Whole families, hand in hand, clutching bunches of flowers and soft toys.
Grown men, some carrying teddies, had tears in their eyes.
Schoolboys in football shirts and shorts, little girls in pastel dresses, a mother and her son on their bikes, youngsters in pushchairs.
All gathered to pay their respects at the scene of the Southport stabbings yesterday.
One five-year-old, Bella, sits in pink-trimmed her wheelchair holding a bouquet of red roses and sunflowers.
She watched the TV news and wanted to spend her pocket money on a floral tribute.
It's just hours since Bella's shocked father Alex, 35, leapt into the back seat of a car that had pulled up outside their house - the driver, hysterical, screaming for help, crying that her daughter had been stabbed.
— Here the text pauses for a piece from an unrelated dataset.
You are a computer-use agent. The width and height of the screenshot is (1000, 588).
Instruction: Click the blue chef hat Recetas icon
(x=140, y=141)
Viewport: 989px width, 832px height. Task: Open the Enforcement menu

He drove with the mother back towards the scene of the attack, and into the arms of the paramedics, just a few hundreds yards down the street.
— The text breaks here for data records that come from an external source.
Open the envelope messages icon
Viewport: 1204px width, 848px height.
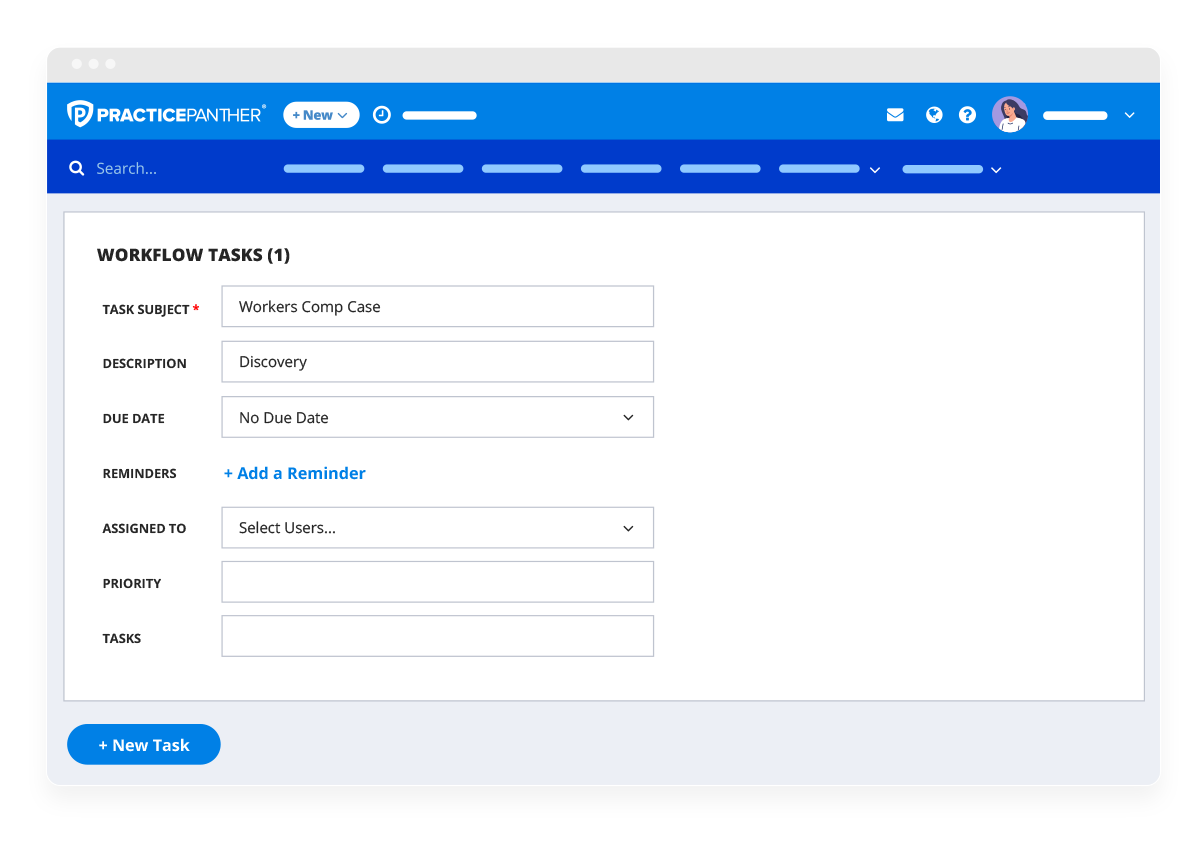(895, 114)
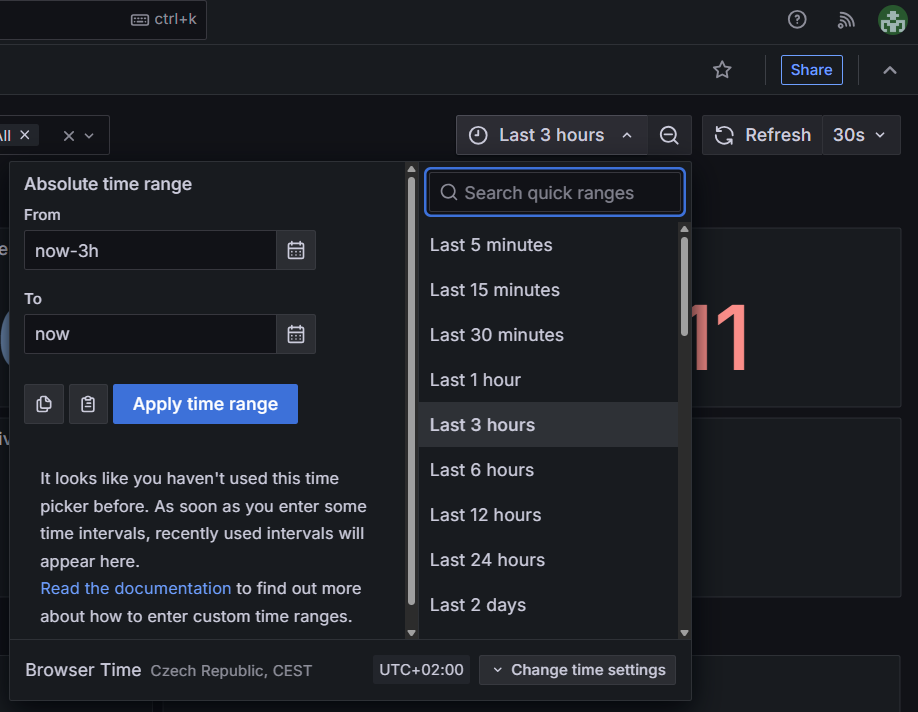Click the Apply time range button
The height and width of the screenshot is (712, 918).
point(205,404)
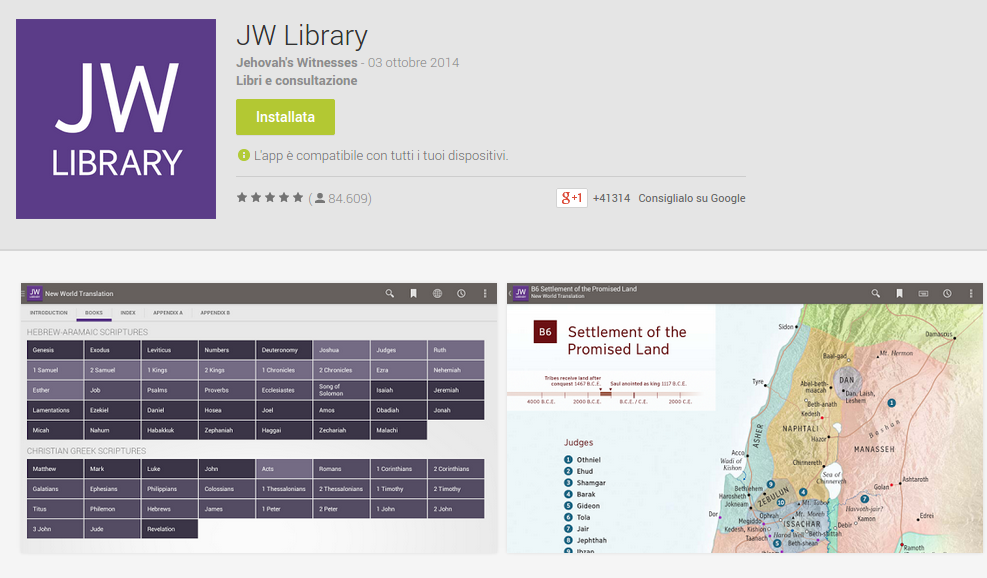Open search in the New World Translation toolbar
This screenshot has height=578, width=987.
(x=390, y=293)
Bella's mother Sarah, also 35, was at work at a local nursery, which went into immediate lockdown, its doors barred for the rest of the day.
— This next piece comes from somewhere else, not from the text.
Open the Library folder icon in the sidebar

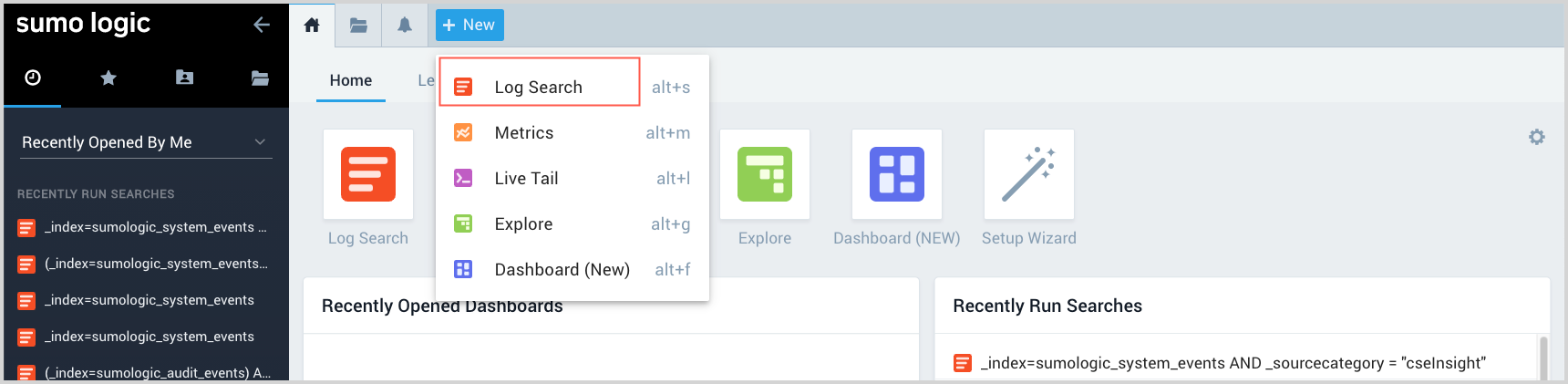[x=260, y=78]
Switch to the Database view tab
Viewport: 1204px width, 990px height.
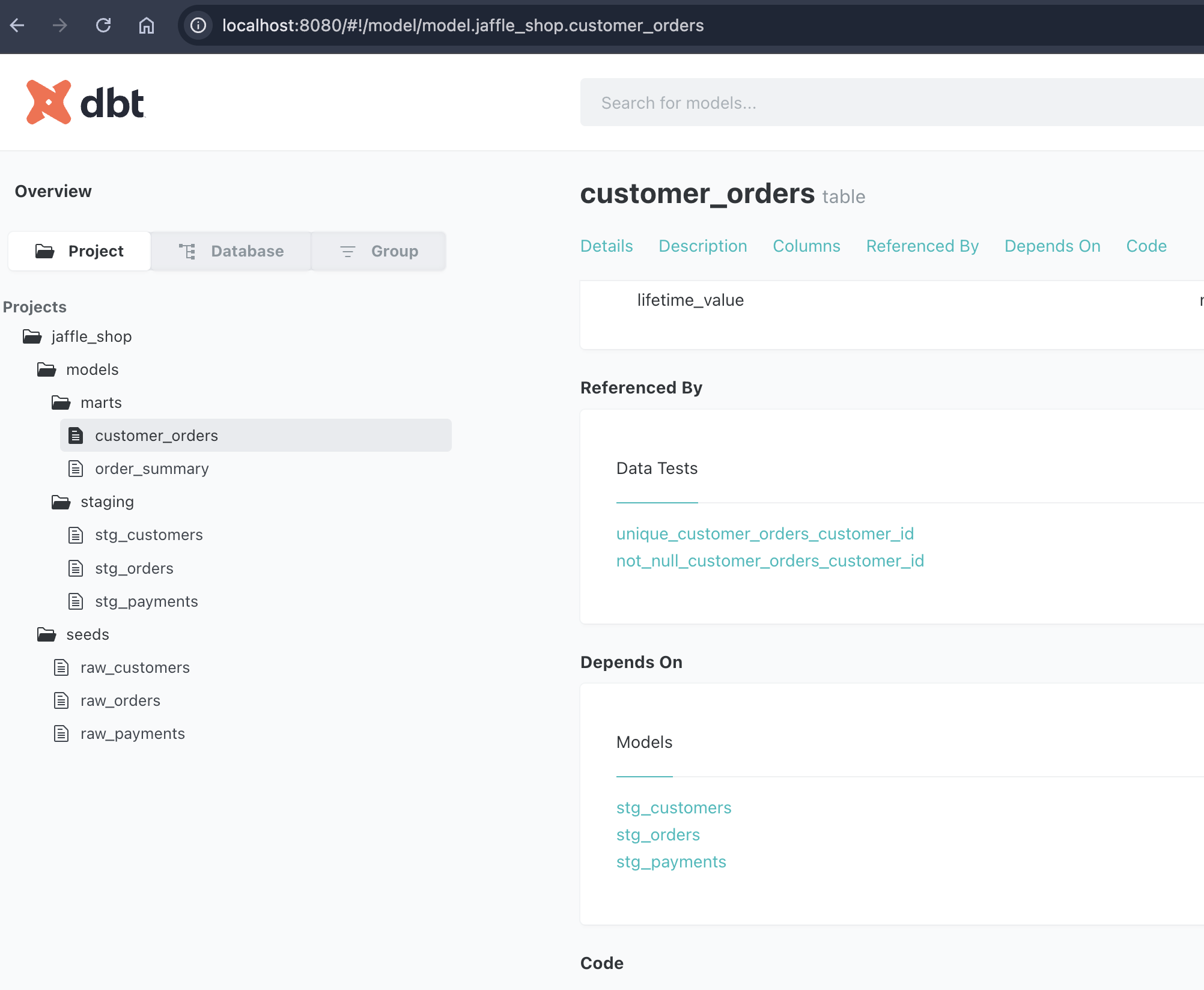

Yesterday, all three came to pay tribute to the little girls who died and to all those still fighting for their lives.
Sarah said: "Bella is very switched on, she wanted to know what had happened. I just told her there was a mean man, but the police had got him.
"The atmosphere today feels flat, eerie, horrible. We're here because we wanted to pay our respects.
"Being a parent and working in childcare, it brings everything home and hits that much more." Little Charlie, eight, has written a note to go with his flowers and carefully tucks them in with all the others.
He tells his mother Gabrielle he wants to be at the vigil, which took place at the Atkinson venue in Southport last night.
He also wants to be a police officer when he grows up.